▸ Exercise aim: Within the listing that follows, reproduce exactly the lines starting at the line with "The image size is (1000, 480)." and ending at the line with "You are a GUI", inclusive, and only those. Pictures are dropped.

▸ Data for the task:
------------------------------------------------------------

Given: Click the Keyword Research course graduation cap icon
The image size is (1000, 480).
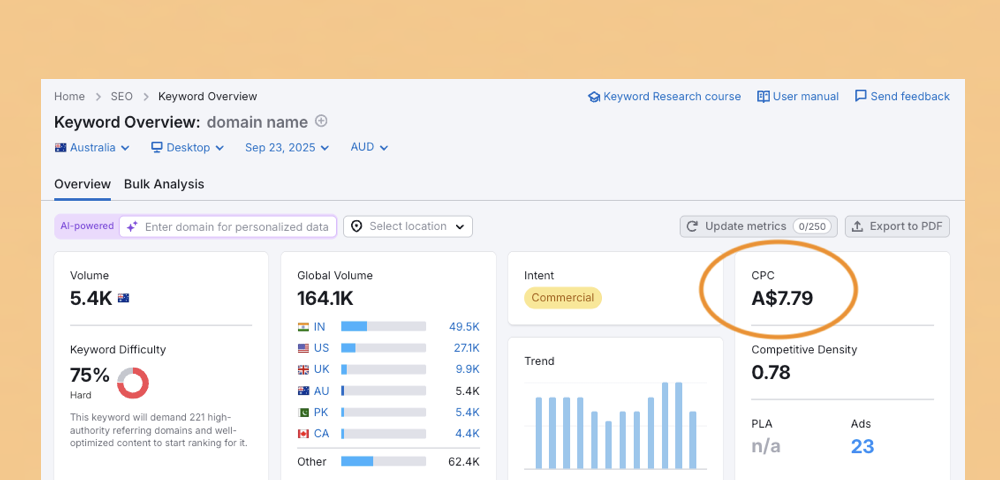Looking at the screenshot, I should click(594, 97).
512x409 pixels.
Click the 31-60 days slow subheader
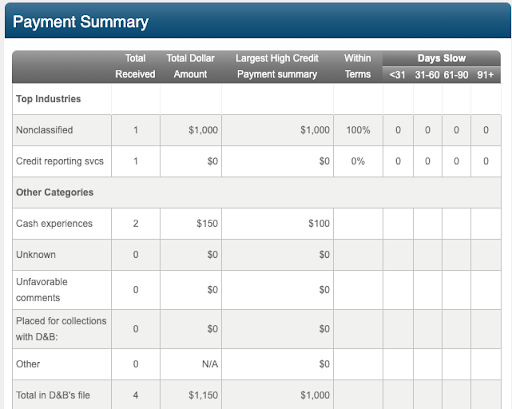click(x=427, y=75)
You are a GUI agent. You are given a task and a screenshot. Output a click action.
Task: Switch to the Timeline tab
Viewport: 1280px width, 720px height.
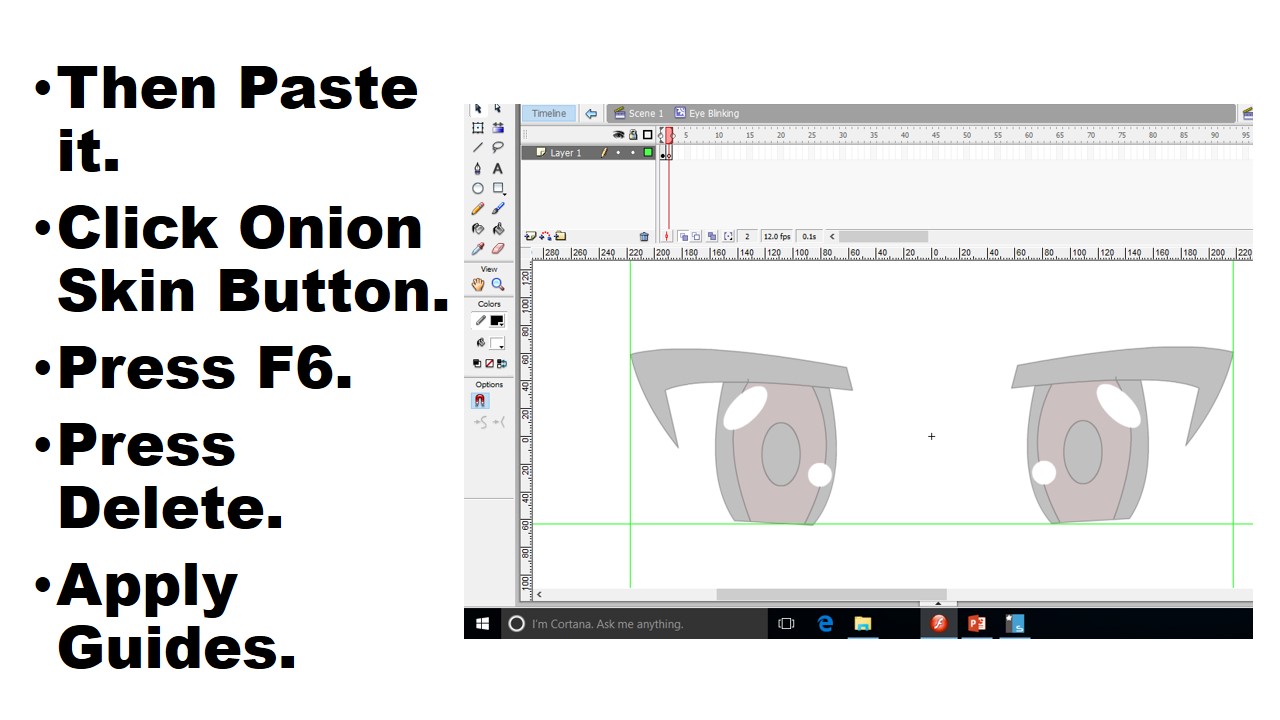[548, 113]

------------------------------------------------------------

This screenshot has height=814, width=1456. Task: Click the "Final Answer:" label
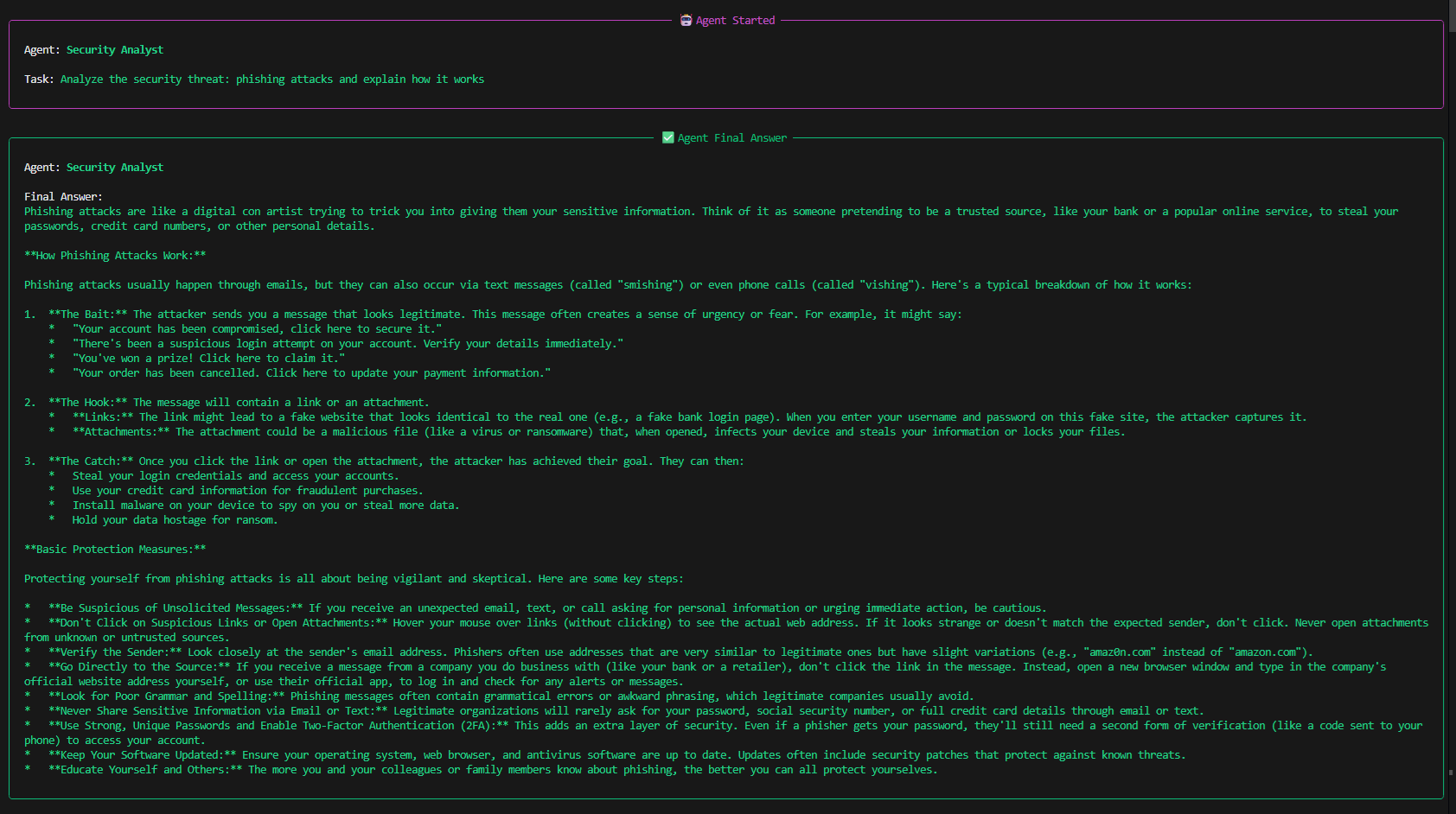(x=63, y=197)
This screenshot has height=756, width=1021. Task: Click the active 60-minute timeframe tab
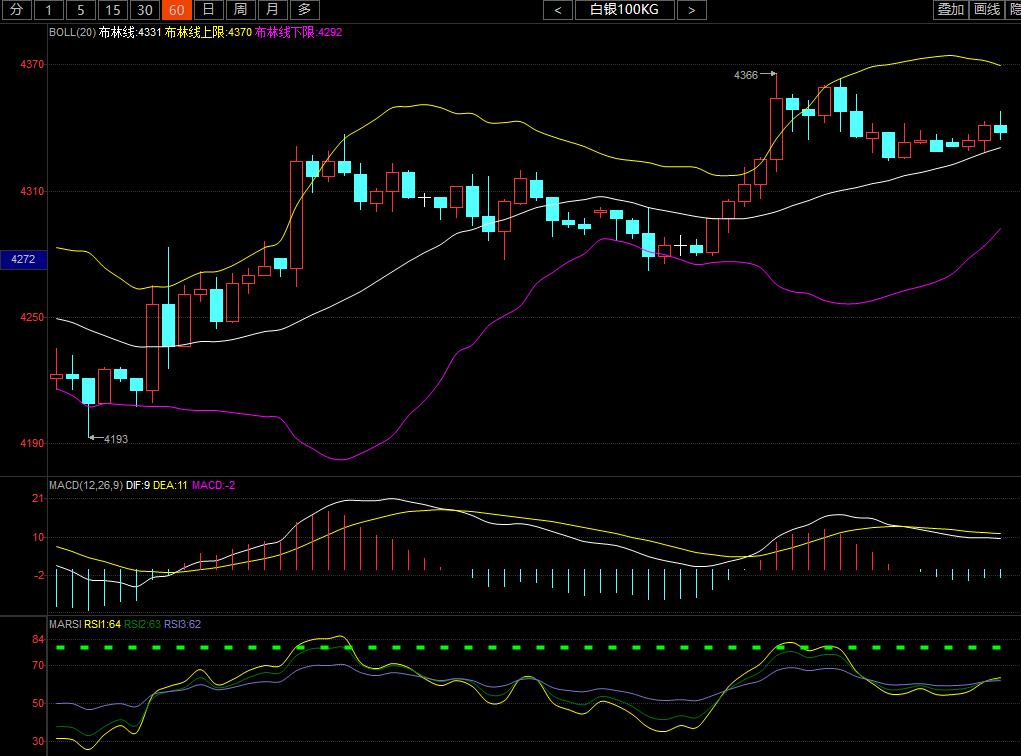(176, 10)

------------------------------------------------------------

▸ Output below:
The image size is (1000, 480).
Looking at the screenshot, I should click(594, 97).
512x409 pixels.
Click the 31-60 days slow subheader
click(x=427, y=75)
You are a GUI agent. You are given a task and a screenshot. Output a click action.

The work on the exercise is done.